### Exercise prompt:
In the records below, find the line that contains "1984 (39, 1141)" and the line that contains "Om Krisinformation.se (135, 1576)". Set down exactly those lines and every line between them, and nothing more.
(Data to process begins)
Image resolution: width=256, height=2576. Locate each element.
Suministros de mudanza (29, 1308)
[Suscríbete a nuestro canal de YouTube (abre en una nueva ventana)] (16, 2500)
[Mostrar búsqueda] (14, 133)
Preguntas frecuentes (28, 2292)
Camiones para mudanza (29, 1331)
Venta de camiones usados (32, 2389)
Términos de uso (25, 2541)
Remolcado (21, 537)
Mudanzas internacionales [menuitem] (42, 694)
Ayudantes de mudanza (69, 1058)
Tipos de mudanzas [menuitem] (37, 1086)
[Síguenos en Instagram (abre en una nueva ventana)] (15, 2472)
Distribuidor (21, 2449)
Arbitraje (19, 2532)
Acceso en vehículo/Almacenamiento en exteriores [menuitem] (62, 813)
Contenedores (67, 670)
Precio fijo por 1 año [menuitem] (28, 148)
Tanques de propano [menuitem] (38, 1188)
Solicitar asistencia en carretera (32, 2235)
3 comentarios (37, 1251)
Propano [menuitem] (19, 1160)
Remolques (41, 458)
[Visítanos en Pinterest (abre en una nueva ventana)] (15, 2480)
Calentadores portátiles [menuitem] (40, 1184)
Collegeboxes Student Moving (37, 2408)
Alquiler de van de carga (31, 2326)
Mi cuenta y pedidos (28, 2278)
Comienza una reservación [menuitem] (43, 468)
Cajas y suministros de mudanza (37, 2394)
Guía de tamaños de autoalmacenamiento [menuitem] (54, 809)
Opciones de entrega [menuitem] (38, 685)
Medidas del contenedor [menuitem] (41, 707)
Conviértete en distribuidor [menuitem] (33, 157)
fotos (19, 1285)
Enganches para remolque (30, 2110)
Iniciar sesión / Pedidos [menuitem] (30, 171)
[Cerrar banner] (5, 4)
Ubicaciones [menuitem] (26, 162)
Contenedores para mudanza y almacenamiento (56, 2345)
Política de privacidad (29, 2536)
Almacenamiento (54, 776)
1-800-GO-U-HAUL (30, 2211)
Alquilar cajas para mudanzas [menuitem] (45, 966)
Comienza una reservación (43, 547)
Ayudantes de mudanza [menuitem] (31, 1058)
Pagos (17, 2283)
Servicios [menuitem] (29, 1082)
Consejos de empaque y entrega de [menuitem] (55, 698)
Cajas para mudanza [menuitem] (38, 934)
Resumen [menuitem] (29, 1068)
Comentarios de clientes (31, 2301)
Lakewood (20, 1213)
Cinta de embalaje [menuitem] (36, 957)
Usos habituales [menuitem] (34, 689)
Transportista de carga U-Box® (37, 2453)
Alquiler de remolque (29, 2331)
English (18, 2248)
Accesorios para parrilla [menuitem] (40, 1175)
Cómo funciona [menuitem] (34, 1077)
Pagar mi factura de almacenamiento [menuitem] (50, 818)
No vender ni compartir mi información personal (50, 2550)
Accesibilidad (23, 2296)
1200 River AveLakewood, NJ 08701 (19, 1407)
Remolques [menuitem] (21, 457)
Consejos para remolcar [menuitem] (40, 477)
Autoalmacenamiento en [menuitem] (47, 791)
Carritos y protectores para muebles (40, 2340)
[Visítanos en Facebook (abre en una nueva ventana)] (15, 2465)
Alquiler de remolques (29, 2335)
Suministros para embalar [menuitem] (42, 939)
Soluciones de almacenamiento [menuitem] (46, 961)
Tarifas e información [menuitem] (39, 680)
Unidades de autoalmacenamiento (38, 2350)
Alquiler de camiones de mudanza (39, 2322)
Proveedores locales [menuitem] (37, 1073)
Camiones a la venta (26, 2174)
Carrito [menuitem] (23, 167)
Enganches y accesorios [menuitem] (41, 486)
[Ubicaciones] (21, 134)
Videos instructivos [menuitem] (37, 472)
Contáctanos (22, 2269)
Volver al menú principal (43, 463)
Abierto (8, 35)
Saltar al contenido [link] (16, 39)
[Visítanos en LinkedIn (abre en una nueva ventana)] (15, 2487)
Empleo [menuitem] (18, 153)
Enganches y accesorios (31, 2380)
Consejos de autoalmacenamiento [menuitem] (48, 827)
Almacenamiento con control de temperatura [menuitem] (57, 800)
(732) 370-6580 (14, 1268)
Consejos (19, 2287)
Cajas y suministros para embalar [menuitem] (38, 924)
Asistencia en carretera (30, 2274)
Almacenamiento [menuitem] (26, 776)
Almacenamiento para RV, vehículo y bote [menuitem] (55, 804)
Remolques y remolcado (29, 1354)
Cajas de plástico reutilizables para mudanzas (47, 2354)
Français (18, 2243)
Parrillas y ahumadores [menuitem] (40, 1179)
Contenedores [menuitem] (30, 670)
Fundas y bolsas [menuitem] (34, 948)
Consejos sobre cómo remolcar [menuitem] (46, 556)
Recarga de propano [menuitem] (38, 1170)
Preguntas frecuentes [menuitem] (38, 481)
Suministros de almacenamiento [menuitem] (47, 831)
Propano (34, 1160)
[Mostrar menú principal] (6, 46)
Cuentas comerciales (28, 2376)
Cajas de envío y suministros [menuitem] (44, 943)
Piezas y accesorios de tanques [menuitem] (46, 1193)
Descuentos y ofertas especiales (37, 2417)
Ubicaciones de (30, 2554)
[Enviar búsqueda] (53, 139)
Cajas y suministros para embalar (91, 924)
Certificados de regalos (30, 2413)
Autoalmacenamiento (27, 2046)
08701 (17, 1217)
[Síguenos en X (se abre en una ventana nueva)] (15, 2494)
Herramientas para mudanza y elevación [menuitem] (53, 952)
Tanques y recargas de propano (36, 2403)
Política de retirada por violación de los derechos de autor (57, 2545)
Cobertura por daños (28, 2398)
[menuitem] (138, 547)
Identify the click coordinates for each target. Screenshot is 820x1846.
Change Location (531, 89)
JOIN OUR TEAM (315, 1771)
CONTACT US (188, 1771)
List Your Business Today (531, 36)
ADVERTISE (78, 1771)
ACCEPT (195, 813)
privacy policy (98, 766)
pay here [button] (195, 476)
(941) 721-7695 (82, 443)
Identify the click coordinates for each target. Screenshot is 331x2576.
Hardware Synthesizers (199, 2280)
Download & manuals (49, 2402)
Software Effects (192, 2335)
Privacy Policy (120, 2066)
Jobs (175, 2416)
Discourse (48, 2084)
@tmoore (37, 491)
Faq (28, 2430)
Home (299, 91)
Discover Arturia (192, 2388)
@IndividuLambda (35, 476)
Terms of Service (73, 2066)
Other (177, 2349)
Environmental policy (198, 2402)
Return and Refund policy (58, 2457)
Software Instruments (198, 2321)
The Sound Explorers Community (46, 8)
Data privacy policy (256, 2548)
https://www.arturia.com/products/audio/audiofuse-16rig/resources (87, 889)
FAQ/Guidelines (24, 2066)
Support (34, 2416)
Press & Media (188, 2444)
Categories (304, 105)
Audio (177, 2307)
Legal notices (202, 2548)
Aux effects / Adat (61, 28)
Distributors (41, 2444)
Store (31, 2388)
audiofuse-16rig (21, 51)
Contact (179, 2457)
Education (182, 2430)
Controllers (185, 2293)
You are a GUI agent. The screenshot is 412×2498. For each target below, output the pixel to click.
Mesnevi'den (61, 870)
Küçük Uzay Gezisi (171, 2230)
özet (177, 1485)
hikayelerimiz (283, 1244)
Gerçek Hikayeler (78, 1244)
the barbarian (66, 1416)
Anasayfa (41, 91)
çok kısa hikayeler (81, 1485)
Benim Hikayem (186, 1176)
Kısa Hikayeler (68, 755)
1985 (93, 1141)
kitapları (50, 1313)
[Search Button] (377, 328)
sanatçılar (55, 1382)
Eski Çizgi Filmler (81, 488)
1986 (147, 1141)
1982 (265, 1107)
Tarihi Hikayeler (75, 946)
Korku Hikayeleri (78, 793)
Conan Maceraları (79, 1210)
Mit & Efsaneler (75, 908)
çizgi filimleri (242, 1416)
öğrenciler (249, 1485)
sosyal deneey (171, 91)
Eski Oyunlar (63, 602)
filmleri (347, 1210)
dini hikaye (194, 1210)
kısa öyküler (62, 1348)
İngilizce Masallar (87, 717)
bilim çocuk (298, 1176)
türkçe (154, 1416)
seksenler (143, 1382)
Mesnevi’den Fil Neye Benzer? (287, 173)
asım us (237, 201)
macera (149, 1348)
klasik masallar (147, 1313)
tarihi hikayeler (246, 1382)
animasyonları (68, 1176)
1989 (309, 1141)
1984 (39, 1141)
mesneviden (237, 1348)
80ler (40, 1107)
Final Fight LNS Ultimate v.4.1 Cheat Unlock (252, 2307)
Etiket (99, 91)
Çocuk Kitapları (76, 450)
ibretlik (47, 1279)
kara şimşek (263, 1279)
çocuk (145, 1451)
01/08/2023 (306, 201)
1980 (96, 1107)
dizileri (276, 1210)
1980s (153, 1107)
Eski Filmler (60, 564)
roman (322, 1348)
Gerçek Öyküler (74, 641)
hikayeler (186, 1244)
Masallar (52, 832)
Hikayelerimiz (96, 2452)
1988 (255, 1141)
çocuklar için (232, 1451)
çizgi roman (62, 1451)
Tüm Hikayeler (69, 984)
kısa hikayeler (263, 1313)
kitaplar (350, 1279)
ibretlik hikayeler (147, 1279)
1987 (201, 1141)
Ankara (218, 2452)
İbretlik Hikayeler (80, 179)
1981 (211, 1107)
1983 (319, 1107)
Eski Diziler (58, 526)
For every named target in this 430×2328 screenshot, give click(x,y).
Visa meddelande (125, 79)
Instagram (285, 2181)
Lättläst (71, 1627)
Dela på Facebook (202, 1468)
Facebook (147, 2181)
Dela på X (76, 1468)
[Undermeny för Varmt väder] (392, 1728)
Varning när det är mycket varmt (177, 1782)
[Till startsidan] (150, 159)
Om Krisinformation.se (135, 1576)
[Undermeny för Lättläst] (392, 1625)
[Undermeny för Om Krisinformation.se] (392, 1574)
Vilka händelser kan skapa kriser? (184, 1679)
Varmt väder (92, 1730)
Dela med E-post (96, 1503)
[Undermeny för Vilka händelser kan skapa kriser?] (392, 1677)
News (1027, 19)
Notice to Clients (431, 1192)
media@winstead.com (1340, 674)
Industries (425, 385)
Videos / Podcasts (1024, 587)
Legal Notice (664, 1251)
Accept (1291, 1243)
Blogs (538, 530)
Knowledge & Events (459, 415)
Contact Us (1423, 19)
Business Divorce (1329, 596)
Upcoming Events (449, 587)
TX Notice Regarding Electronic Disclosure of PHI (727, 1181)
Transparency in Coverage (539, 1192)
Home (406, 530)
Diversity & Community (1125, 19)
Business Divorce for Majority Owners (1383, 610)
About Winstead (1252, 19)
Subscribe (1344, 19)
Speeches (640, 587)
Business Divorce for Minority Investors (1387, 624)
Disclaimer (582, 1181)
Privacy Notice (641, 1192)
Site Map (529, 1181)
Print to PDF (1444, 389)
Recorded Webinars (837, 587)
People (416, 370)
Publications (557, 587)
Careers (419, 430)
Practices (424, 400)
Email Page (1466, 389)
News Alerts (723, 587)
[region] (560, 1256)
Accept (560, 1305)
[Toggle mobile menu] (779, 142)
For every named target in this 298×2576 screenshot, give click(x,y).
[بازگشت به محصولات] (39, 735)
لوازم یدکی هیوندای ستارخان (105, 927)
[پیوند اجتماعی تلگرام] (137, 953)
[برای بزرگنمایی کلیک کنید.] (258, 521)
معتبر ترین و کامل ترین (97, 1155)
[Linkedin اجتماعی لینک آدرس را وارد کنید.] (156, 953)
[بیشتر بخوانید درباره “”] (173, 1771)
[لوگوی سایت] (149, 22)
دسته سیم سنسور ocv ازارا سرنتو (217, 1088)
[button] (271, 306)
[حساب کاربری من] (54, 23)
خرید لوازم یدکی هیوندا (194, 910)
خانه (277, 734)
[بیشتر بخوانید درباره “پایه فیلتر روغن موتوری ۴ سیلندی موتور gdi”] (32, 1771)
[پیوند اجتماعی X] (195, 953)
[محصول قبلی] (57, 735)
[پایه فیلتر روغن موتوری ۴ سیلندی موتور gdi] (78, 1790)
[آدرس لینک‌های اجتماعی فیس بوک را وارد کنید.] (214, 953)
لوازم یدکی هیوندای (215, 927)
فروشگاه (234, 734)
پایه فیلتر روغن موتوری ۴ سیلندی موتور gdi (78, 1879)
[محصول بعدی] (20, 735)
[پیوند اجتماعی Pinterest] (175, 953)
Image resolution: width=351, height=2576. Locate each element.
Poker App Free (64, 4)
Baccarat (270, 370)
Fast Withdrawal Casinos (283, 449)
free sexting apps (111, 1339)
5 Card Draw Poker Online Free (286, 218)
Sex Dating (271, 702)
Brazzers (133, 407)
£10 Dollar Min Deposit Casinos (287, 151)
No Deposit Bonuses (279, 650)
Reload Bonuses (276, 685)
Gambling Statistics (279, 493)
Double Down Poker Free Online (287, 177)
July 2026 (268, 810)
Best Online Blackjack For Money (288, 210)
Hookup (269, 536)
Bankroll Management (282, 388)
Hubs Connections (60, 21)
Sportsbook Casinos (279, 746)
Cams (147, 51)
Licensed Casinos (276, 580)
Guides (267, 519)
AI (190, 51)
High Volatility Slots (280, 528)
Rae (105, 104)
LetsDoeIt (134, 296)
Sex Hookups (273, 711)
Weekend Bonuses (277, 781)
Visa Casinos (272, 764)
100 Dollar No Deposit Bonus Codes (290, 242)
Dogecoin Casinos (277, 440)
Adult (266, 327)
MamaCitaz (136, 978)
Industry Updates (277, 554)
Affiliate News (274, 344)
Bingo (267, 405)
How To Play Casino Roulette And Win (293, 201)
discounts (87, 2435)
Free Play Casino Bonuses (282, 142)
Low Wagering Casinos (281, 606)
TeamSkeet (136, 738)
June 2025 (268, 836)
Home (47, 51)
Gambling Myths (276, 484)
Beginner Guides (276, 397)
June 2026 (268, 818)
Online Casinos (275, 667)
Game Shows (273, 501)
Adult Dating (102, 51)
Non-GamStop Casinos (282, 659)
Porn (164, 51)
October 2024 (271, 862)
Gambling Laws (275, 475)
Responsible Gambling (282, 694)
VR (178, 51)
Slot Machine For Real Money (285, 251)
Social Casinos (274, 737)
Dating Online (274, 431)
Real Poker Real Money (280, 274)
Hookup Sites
(Data to process ends)
### Response to the exercise:
1984 (39, 1141)
mesneviden (237, 1348)
80ler (40, 1107)
Final Fight LNS Ultimate v.4.1 Cheat Unlock (252, 2307)
Etiket (99, 91)
Çocuk Kitapları (76, 450)
ibretlik (47, 1279)
kara şimşek (263, 1279)
çocuk (145, 1451)
01/08/2023 (306, 201)
1980 (96, 1107)
dizileri (276, 1210)
1980s (153, 1107)
Eski Filmler (60, 564)
roman (322, 1348)
Gerçek Öyküler (74, 641)
hikayeler (186, 1244)
Masallar (52, 832)
Hikayelerimiz (96, 2452)
1988 (255, 1141)
çocuklar için (232, 1451)
çizgi roman (62, 1451)
Tüm Hikayeler (69, 984)
kısa hikayeler (263, 1313)
kitaplar (350, 1279)
ibretlik hikayeler (147, 1279)
1987 (201, 1141)
Ankara (218, 2452)
İbretlik Hikayeler (80, 179)
1981 (211, 1107)
1983 (319, 1107)
Eski Diziler (58, 526)
For every named target in this 430×2328 screenshot, give click(x,y).
Visa meddelande (125, 79)
Instagram (285, 2181)
Lättläst (71, 1627)
Dela på Facebook (202, 1468)
Facebook (147, 2181)
Dela på X (76, 1468)
[Undermeny för Varmt väder] (392, 1728)
Varning när det är mycket varmt (177, 1782)
[Till startsidan] (150, 159)
Om Krisinformation.se (135, 1576)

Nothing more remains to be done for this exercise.